50 percent probability at each birth of having a girl.

And so what's the probability of getting seven or more.

Well that's the probability of seven or more is the probability of getting seven

girls out of eight plus the probability of getting eight girls out of eight and so in

this case for the fair coin, it would be eight choose 7.5 to the seventh, one minus

0.5 to the one, and then eight choose eight, 0.5 to the eight, one minus 0.5 to

zero. And, you know, check with your calculator,

or, even better, with R, you know, that you can get this number.

It's about four%. This is an example of using the binomial

formula. I wanted it, to mention, this particular

example because this calculation is an example of a so-called P value.

And a P value is always the probability under a known hypothesis of getting a

result as extreme or more extreme than the one actually obtained.

So the logic behind the P value in this specific instance.

Is that you have this evidence here that you think wow, seven girls out of eight

children, that seems pretty odd. Maybe the 50 percent chance of girls

versus boys for this particular family is off for whatever the reason.

So the P value's saying okay why don't we calculate the probability.

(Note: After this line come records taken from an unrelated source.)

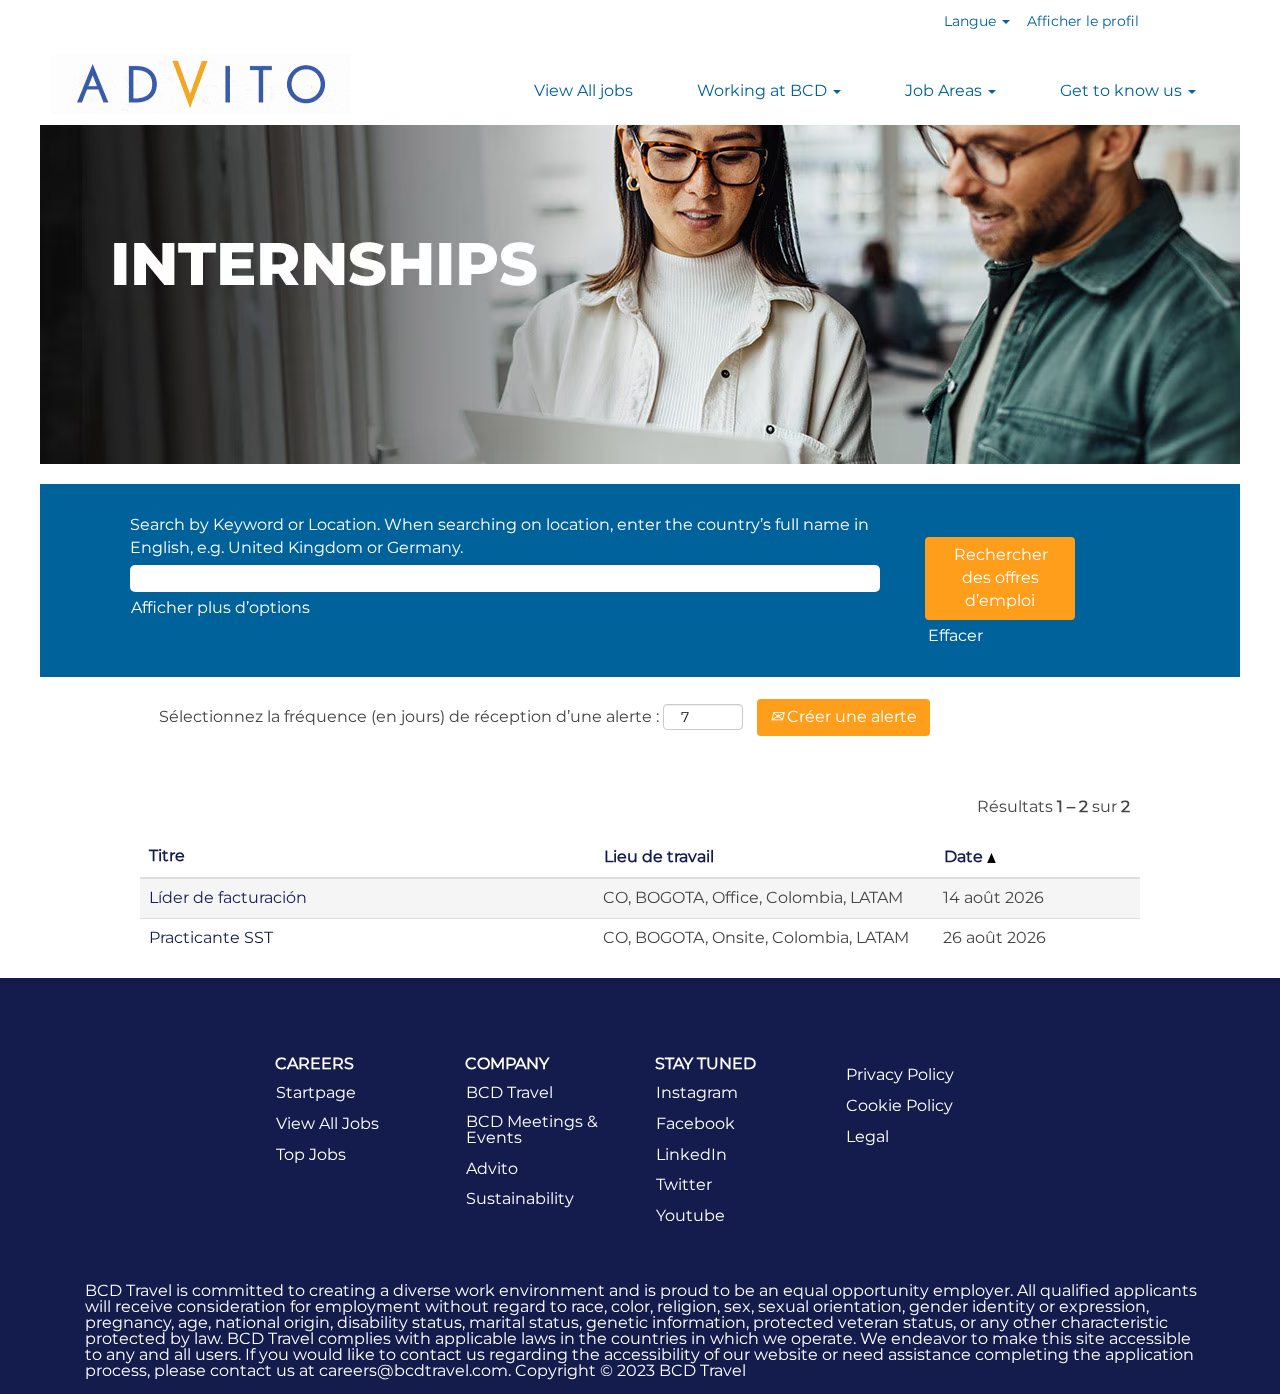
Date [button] (965, 856)
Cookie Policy (899, 1106)
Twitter (684, 1185)
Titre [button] (167, 855)
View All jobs (583, 90)
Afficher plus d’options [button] (220, 607)
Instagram (697, 1093)
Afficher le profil (1083, 21)
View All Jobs (327, 1124)
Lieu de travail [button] (659, 856)
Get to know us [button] (1123, 90)
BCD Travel (509, 1093)
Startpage (316, 1093)
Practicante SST (211, 937)
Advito (492, 1169)
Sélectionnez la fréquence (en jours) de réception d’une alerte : (409, 716)
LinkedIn (691, 1155)
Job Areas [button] (945, 90)
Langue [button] (972, 21)
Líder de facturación (228, 897)
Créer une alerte (850, 716)
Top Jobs (311, 1155)
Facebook (695, 1124)
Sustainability (520, 1199)
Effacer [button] (955, 635)
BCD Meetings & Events (532, 1130)
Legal (867, 1137)
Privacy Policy (900, 1075)
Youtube (690, 1216)
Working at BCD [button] (764, 90)
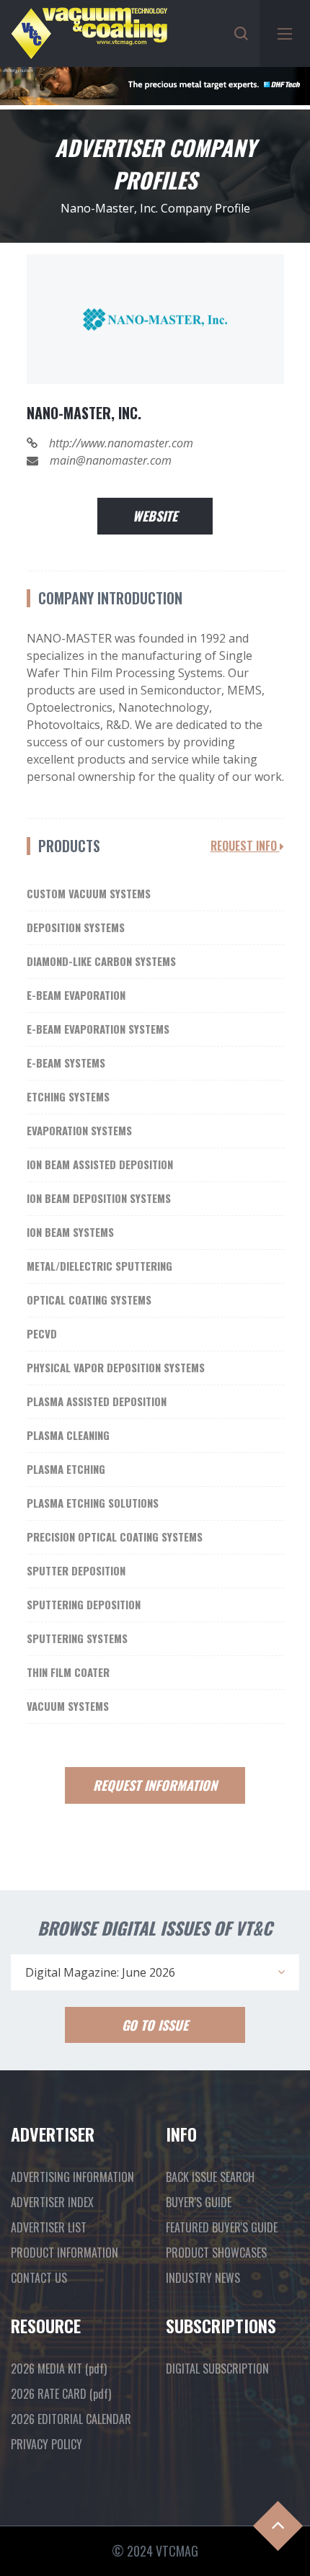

If the null hypothesis was true of getting an event this extreme, and if that

probability's very low, then maybe that's an indication that our hypothesis, that

the 50 percent is correct, is not right. So, at any rate, we'll talk about p values

later. Well, I hope we'll get to talking about p

values later. But I just wanted to mention that that's

where the intuition behind this calculation is coming from.

Right now, we're only using it as an illustration of plugging into the binomial

formula. But I wanted to foreshadow kind of an

important statistical technique. And then here in this page is the

likelihood associated with p or this particular binomial experiment, if we're

willing to model births as, as if they were binomial.

And so here you can see, you know, .5 is in the one sixteenth likelihood but not in

the one eighth likelihood. And then you can see, you know, that this

likelihood is far more peaked around seven 8ths or its, reaches its maximum at seven

8ths, and then the curvature of it sort of gives you a sense of the relative evidence

for the collection of possible values of p.